Un manojo de enemigos

        Casi todos los adolescentes y algunos adultos que conozco podrían dar la misma respuesta.

        —Mi nombre es Legión; porque en mi cabeza anidan toda suerte de diablos y quizá de ángeles: hay un ángel idealista y un diablo pragmático; un ángel capaz de dar la vida, y un diablo que no da ni los buenos días; hay un materialista y un soñador; un sensual y un espiritualista extremo; un bombero y un pirómano; un humilde, que se considera el más vil de los hombres, y un vanidoso estúpido que presume hasta de sus miserias.

        El número de personajes que cabe dentro de una sola persona se multiplica casi hasta el infinito cuando el sujeto llega a la adolescencia. Un adolescente, en el fondo, no es otra cosa que un puñado de virtudes y defectos contradictorios entre sí, que tratan de buscar acomodo en un organismo con acné.

        Por eso, cuando Patricia me aseguró, con acento dramático, que se sentía la mar de hipócrita porque tenía dos vidas diferentes, podría haberle respondido, aunque no lo hice:

        —¿Sólo dos? Probablemente tienes cinco o seis, y no podemos descartar que aparezca alguna nueva… Pero tampoco te creas tan hipócrita: vives cada vida con plena sinceridad, como el pirómano de Kansas City, que cuando incendiaba, lo hacía a conciencia, y cuando extinguía el fuego, era el más eficaz de los bomberos.

Mucho por hacer

        En el fondo, madurar es sólo unir todas esa vidas y convertirlas en una sola. Éste es fin de cualquier tarea formativa: enseñar a los chicos y a los mayores a vencer a la legión de diablos que llevan dentro y a quedarse con lo mejor de sí mismos para ser hombres o mujeres de una pieza.

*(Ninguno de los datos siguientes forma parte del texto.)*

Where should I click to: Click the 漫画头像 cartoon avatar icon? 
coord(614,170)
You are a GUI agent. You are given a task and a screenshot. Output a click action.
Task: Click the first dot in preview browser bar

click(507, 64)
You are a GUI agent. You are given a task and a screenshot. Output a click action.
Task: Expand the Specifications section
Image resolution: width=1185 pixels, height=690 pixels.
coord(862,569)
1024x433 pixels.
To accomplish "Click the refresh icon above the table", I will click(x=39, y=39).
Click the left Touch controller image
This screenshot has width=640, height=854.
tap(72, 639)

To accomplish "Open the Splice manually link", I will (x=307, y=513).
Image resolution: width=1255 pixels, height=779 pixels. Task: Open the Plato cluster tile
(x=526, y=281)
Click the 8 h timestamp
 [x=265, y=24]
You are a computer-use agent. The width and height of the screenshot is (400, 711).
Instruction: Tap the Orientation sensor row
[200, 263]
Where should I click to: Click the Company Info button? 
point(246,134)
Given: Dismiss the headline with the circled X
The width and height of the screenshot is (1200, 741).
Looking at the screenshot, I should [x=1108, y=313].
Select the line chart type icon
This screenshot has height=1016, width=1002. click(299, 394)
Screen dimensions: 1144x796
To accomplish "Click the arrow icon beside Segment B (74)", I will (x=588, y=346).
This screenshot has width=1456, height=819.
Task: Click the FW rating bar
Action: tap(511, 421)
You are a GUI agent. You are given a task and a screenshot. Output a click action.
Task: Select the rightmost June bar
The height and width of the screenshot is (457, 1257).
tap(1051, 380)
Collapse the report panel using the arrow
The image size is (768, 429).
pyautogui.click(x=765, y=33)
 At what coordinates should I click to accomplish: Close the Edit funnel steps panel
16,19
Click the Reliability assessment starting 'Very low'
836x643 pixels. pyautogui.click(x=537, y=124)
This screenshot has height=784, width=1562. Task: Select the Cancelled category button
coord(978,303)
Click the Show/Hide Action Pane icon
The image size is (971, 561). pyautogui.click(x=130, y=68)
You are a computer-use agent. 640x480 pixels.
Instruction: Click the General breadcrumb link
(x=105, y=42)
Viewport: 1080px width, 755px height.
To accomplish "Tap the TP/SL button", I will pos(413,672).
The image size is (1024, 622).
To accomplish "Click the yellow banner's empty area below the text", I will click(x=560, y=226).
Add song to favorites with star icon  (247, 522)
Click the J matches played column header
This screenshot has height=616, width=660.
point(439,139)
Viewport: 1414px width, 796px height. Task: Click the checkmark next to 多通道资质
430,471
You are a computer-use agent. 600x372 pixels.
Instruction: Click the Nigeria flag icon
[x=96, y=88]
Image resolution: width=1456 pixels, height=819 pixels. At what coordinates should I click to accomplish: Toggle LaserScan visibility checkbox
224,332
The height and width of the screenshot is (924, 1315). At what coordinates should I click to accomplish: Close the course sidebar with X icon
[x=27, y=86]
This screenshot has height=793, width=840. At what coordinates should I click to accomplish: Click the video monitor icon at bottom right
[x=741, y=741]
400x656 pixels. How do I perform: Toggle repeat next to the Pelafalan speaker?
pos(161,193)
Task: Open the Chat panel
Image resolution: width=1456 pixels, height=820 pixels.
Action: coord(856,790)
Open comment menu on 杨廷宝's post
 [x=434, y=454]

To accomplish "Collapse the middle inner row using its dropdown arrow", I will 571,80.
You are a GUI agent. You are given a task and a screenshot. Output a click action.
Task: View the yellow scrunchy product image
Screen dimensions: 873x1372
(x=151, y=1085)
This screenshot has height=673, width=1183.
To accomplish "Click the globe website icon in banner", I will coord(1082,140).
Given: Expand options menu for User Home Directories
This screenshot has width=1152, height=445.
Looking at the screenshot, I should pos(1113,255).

        La tarea no es sencilla. Tan difícil es que muchos padres y educadores parecen haber renunciado a ella por completo. Piensan que, a la intemperie, los chicos aprenderán por sí mismos. Y claro que aprenden: unos se convierten en adolescentes crónicos, en inmaduros irrecuperables. Otros, matan al bombero y se quedan en pirómanos; eso sí, la mar de auténticos.

        Yo pido al Señor que no me deje caer en tan peligrosa aberración. Me gustaría ser, como nos pidió San Josemaría, "sacerdote-sacerdote, sacerdote cien por cien". Pero comprendo que tengo el peligro de ser, al mismo tiempo, pirómano y bombero; de encender los corazones con mi verborrea y apagarlos bruscamente con el jarro de agua fría de mi conducta.